**Problem to work on**
Number each line of the material below in a list, omitting the blank lines.

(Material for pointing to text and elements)
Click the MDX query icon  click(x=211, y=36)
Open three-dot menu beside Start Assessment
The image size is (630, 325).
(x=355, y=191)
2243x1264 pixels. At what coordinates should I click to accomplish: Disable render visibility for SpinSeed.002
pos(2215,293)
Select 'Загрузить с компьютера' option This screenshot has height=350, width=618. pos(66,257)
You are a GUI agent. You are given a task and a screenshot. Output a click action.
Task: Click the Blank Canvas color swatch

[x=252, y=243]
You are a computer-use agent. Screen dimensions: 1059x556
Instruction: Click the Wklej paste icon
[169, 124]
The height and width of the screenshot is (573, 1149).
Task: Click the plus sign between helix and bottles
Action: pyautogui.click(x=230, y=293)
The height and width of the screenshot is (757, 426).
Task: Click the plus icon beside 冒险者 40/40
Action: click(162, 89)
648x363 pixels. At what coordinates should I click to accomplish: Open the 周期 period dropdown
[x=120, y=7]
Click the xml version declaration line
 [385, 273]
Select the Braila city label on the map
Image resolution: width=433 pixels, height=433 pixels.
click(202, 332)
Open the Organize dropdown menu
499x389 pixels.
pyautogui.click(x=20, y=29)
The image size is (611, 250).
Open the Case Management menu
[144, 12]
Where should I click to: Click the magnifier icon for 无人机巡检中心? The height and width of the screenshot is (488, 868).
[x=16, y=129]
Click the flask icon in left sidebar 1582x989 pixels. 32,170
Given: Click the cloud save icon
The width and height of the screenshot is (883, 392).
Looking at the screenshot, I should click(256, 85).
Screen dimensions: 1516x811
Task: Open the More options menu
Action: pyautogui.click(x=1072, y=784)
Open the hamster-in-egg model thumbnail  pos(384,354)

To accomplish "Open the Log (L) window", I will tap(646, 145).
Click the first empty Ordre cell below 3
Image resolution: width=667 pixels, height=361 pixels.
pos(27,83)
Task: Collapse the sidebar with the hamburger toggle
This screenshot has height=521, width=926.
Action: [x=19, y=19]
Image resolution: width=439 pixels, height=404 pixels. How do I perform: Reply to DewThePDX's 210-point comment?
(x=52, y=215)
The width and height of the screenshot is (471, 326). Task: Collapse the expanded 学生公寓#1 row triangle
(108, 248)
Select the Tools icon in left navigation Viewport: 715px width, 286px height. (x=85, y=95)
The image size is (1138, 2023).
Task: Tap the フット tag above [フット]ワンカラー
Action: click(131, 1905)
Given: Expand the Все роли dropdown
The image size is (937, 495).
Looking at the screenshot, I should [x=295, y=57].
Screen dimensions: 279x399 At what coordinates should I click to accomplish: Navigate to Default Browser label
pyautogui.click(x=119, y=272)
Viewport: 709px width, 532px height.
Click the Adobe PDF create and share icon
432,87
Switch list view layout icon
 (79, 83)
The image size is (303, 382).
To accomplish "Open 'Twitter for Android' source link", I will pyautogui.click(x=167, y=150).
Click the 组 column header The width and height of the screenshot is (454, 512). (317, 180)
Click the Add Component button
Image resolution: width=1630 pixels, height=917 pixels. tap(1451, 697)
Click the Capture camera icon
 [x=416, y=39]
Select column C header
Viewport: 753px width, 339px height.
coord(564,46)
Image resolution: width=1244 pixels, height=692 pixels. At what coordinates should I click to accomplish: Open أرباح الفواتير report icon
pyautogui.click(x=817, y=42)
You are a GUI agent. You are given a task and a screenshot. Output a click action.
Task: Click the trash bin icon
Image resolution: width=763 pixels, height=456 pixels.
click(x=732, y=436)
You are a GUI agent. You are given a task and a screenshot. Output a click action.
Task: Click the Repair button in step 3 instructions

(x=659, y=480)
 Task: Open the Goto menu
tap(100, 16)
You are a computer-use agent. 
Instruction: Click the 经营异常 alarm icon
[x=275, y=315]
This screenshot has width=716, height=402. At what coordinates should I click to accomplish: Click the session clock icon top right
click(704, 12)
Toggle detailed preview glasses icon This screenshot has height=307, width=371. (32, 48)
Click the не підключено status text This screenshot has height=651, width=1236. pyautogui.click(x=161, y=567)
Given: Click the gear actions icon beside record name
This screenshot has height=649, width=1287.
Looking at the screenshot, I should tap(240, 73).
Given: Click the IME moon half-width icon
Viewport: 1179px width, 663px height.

**Expected answer**
1. Click the MDX query icon  click(x=211, y=36)
2. Open three-dot menu beside Start Assessment
3. The image size is (630, 325).
4. (x=355, y=191)
5. 2243x1264 pixels. At what coordinates should I click to accomplish: Disable render visibility for SpinSeed.002
6. pos(2215,293)
7. Select 'Загрузить с компьютера' option This screenshot has height=350, width=618. pos(66,257)
8. You are a GUI agent. You are given a task and a screenshot. Output a click action.
9. Task: Click the Blank Canvas color swatch
10. [x=252, y=243]
11. You are a computer-use agent. Screen dimensions: 1059x556
12. Instruction: Click the Wklej paste icon
13. [169, 124]
14. The height and width of the screenshot is (573, 1149).
15. Task: Click the plus sign between helix and bottles
16. Action: pyautogui.click(x=230, y=293)
17. The height and width of the screenshot is (757, 426).
18. Task: Click the plus icon beside 冒险者 40/40
19. Action: click(162, 89)
20. 648x363 pixels. At what coordinates should I click to accomplish: Open the 周期 period dropdown
21. [x=120, y=7]
22. Click the xml version declaration line
23.  [385, 273]
24. Select the Braila city label on the map
25. Image resolution: width=433 pixels, height=433 pixels.
26. click(202, 332)
27. Open the Organize dropdown menu
28. 499x389 pixels.
29. pyautogui.click(x=20, y=29)
30. The image size is (611, 250).
31. Open the Case Management menu
32. [144, 12]
33. Where should I click to: Click the magnifier icon for 无人机巡检中心? The height and width of the screenshot is (488, 868).
34. [x=16, y=129]
35. Click the flask icon in left sidebar 1582x989 pixels. 32,170
36. Given: Click the cloud save icon
37. The width and height of the screenshot is (883, 392).
38. Looking at the screenshot, I should click(256, 85).
39. Screen dimensions: 1516x811
40. Task: Open the More options menu
41. Action: pyautogui.click(x=1072, y=784)
42. Open the hamster-in-egg model thumbnail  pos(384,354)
43. To accomplish "Open the Log (L) window", I will tap(646, 145).
44. Click the first empty Ordre cell below 3
45. Image resolution: width=667 pixels, height=361 pixels.
46. pos(27,83)
47. Task: Collapse the sidebar with the hamburger toggle
48. This screenshot has height=521, width=926.
49. Action: [x=19, y=19]
50. Image resolution: width=439 pixels, height=404 pixels. How do I perform: Reply to DewThePDX's 210-point comment?
51. (x=52, y=215)
52. The width and height of the screenshot is (471, 326). Task: Collapse the expanded 学生公寓#1 row triangle
53. (108, 248)
54. Select the Tools icon in left navigation Viewport: 715px width, 286px height. (x=85, y=95)
55. The image size is (1138, 2023).
56. Task: Tap the フット tag above [フット]ワンカラー
57. Action: click(131, 1905)
58. Given: Expand the Все роли dropdown
59. The image size is (937, 495).
60. Looking at the screenshot, I should [x=295, y=57].
61. Screen dimensions: 279x399 At what coordinates should I click to accomplish: Navigate to Default Browser label
62. pyautogui.click(x=119, y=272)
63. Viewport: 709px width, 532px height.
64. Click the Adobe PDF create and share icon
65. 432,87
66. Switch list view layout icon
67.  (79, 83)
68. The image size is (303, 382).
69. To accomplish "Open 'Twitter for Android' source link", I will pyautogui.click(x=167, y=150).
70. Click the 组 column header The width and height of the screenshot is (454, 512). (317, 180)
71. Click the Add Component button
72. Image resolution: width=1630 pixels, height=917 pixels. tap(1451, 697)
73. Click the Capture camera icon
74.  [x=416, y=39]
75. Select column C header
76. Viewport: 753px width, 339px height.
77. coord(564,46)
78. Image resolution: width=1244 pixels, height=692 pixels. At what coordinates should I click to accomplish: Open أرباح الفواتير report icon
79. pyautogui.click(x=817, y=42)
80. You are a GUI agent. You are given a task and a screenshot. Output a click action.
81. Task: Click the trash bin icon
82. Image resolution: width=763 pixels, height=456 pixels.
83. click(x=732, y=436)
84. You are a GUI agent. You are given a task and a screenshot. Output a click action.
85. Task: Click the Repair button in step 3 instructions
86. (x=659, y=480)
87.  Task: Open the Goto menu
88. tap(100, 16)
89. You are a computer-use agent. 
90. Instruction: Click the 经营异常 alarm icon
91. [x=275, y=315]
92. This screenshot has width=716, height=402. At what coordinates should I click to accomplish: Click the session clock icon top right
93. click(704, 12)
94. Toggle detailed preview glasses icon This screenshot has height=307, width=371. (32, 48)
95. Click the не підключено status text This screenshot has height=651, width=1236. pyautogui.click(x=161, y=567)
96. Given: Click the gear actions icon beside record name
97. This screenshot has height=649, width=1287.
98. Looking at the screenshot, I should tap(240, 73).
99. Given: Click the IME moon half-width icon
100. Viewport: 1179px width, 663px height.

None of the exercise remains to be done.